Investigation the role of Nrf2-Keap1-ARE in hepatocellular defence:
Drug induced liver injury (DILI) is a major complication during drug development, with adverse reactions constituting a significant health and economic issue. The Keap1-Nrf2-ARE signalling pathway plays an essential mechanism for defence against chemical stress. My interests lie in understanding the chemical and cellular signalling systems that determine DILI, from modification of target protein(s) through to pathological outcome.
My Ph.D. studies in collaboration with Prof. Chris Goldring and Prof. Kevin Park (Liverpool University) explored liver defensive mechanisms in particular the ability of paracetamol and other model hepatoxins to induce the Nrf2-Keap1 signalling cascade in vivo, which subsequently formed a high quality publications (Goldring et al., 2004 and Randle et al., 2008).

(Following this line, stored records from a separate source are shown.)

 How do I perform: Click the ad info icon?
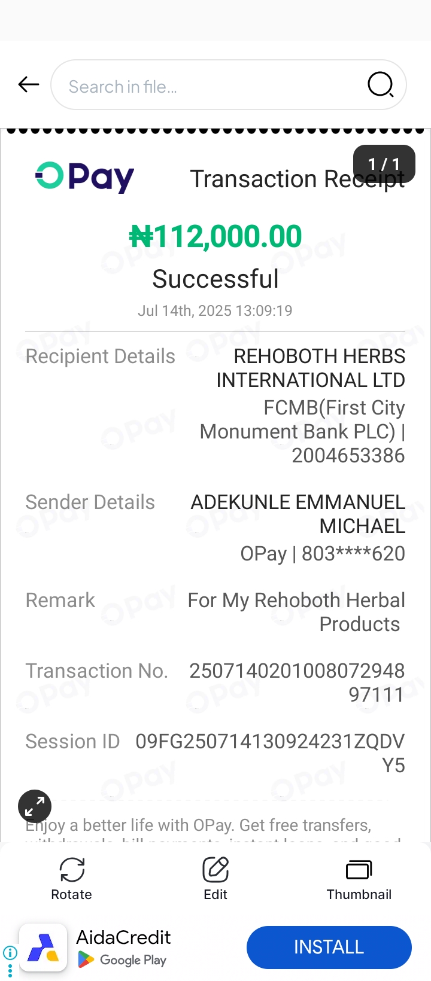click(x=10, y=952)
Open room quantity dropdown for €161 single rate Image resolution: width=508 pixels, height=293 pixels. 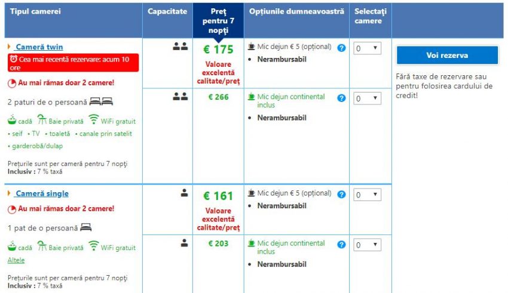(368, 195)
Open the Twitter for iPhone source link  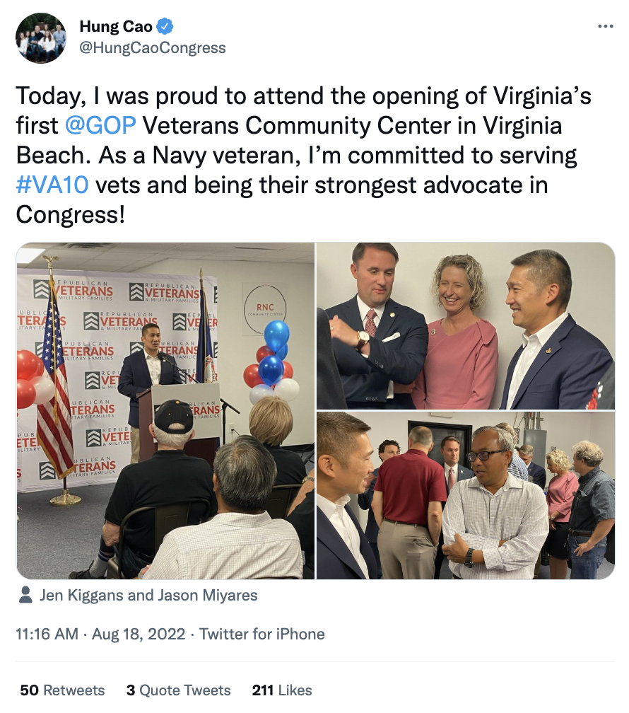pos(262,634)
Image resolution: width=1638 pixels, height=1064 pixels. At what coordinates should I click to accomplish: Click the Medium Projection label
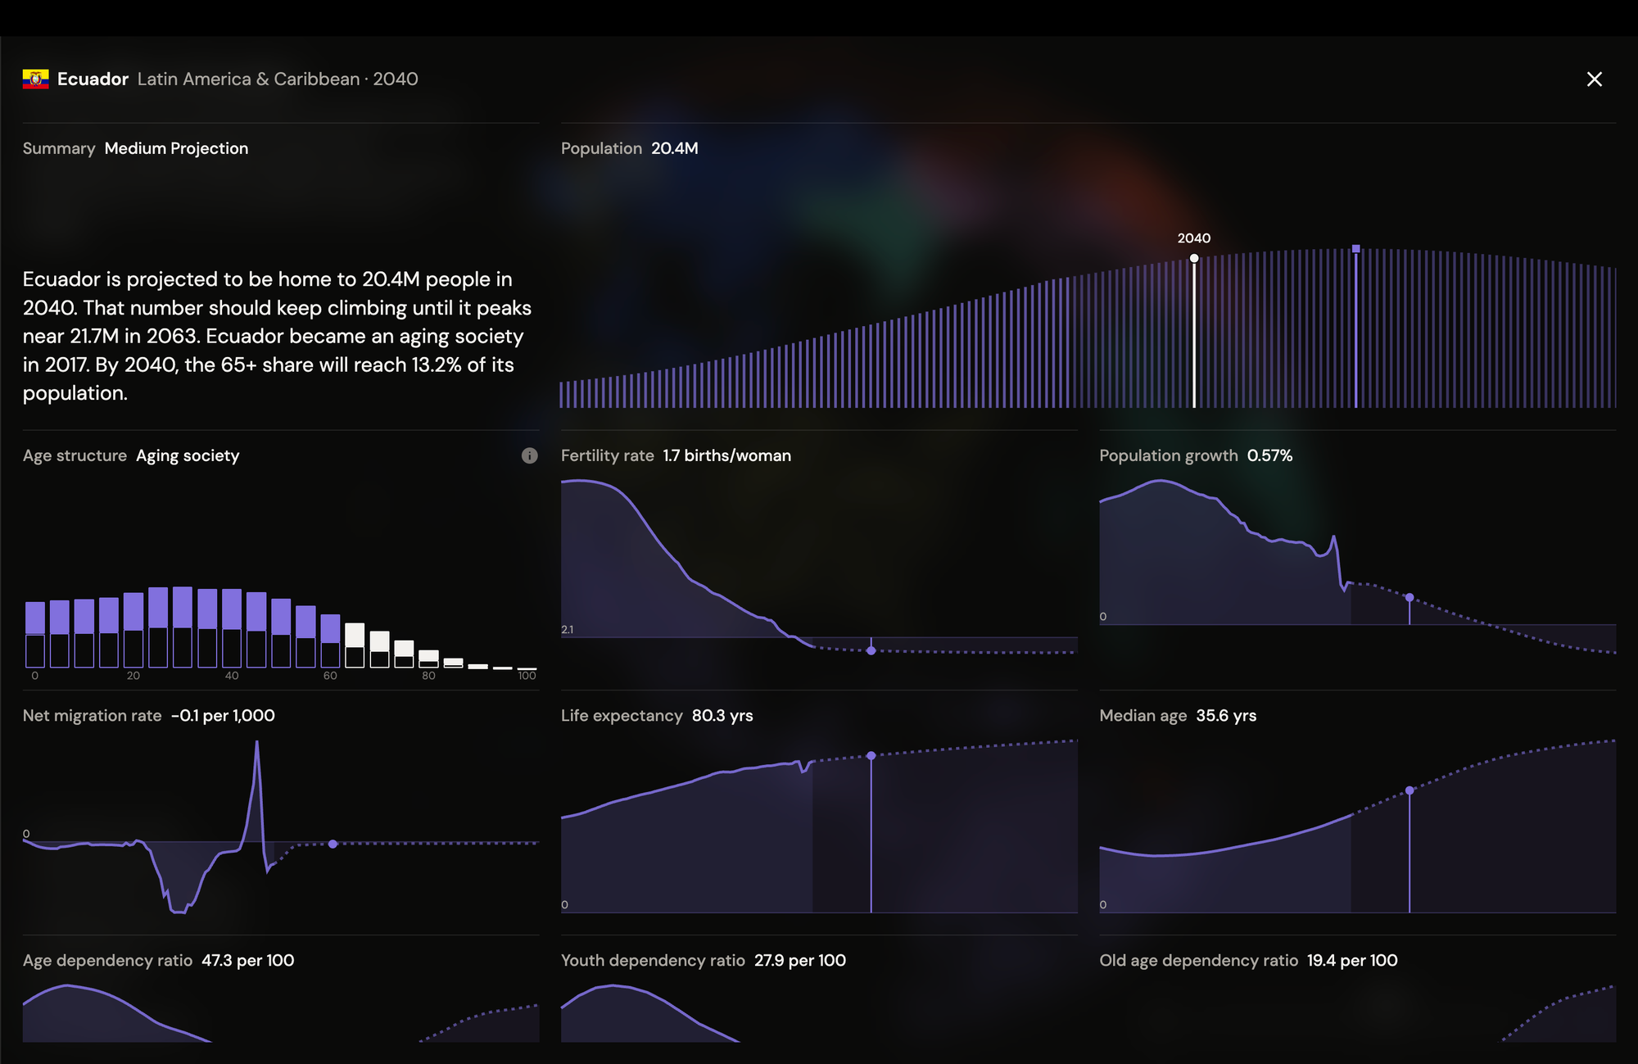pos(176,148)
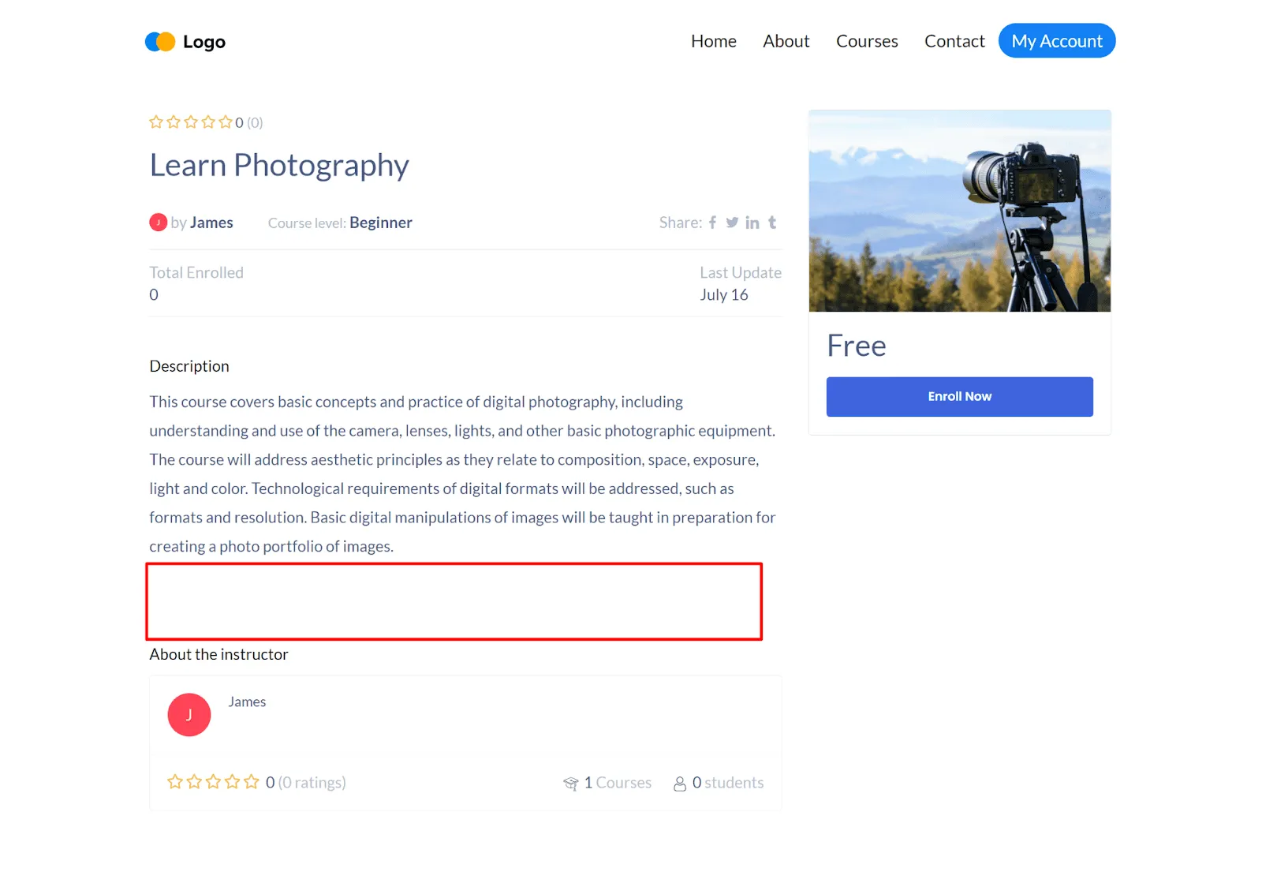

During my Pfizer funded post-doctoral studies in collaboration with Dr Peter J. O’Brien and Dr Paul Hayter (Safety Sciences, Pfizer PGRD), I focused on the Nrf2-Keap1-ARE signalling pathway and defence gene induction in in vitro systems. The aim was to develop a fluorescent hepatotoxicity screen for the Cellomics HCS platform to assess the validity of transcription factor activation as a screen for determining oxidative stress in new chemical entities (Phillips, 2005). We also attempted to define the chemical and molecular mechanisms of cysteine modification that regulate the Nrf2-Keap1-ARE pathway and the consequent levels of defence gene induction. These studies were published in Hepatology (Copple, 2008).
My Wellcome Trust funded post-doctoral Research project in collaboration with Dr Neil Kitteringham and Prof. Kevin Park (MRC Centre for Drug Safety Science, UoLiv) was to use shotgun proteomics to define the role of Nrf2 in the hepatic adaptive response. Initially, we determined the basal cellular defence profile in an Nrf2 transgenic mouse colony, which I established and managed. I subsequently induced the Nrf2-Keap1-ARE signalling cascade using a series of model hepatotoxins during both acute and chronic toxicity These studies we later published in J. Proteome Research (Kitteringham et al, 2010) and Scientific Reports (Eakins et al., 2015).
Exploring hepatoprotection with α-Adrenergic Antagonists:
This research and its continuation has the potential to significantly impact on the clinical treatment of paracetamol overdose patients. My Ph.D. was in collaboration with Dr Dom Williams, Dr Neil Kitteringham (University of Liverpool) and Dr Yuri Clement (University of Trinidad and Tobago) investigated protective mechanisms within the liver, ‘examining the role of adrenergic modulation of chemical-induced hepatotoxicity’. Previous studies had suggested an important role for adrenoceptors in modulating the susceptibility of the liver to hepatotoxicity. My research has shown that α1-adrenergic antagonist, prazosin can provide hepatoprotection against paracetamol induced liver injury. This protection was not due to alterations in the metabolism of the hepatotoxicant. It appears that α1 antagonist can counteract stress induced vasoconstriction with the hepatic microvasculature, helping to maintain a nutritive blood flow to the liver and aiding hepatocellular regeneration.
In conjunction with Dr. Jean Satish, I developed an assay using fluorescently labelled red blood cells and FACS analysis to determine hepatic congestion which was published in Br. J. Pharmacology (Randle et al., 2008). Preliminary pre-clinical imaging supports our hypothesis that maintenance of hepatic blood flow underlies this hepatoprotective mechanism.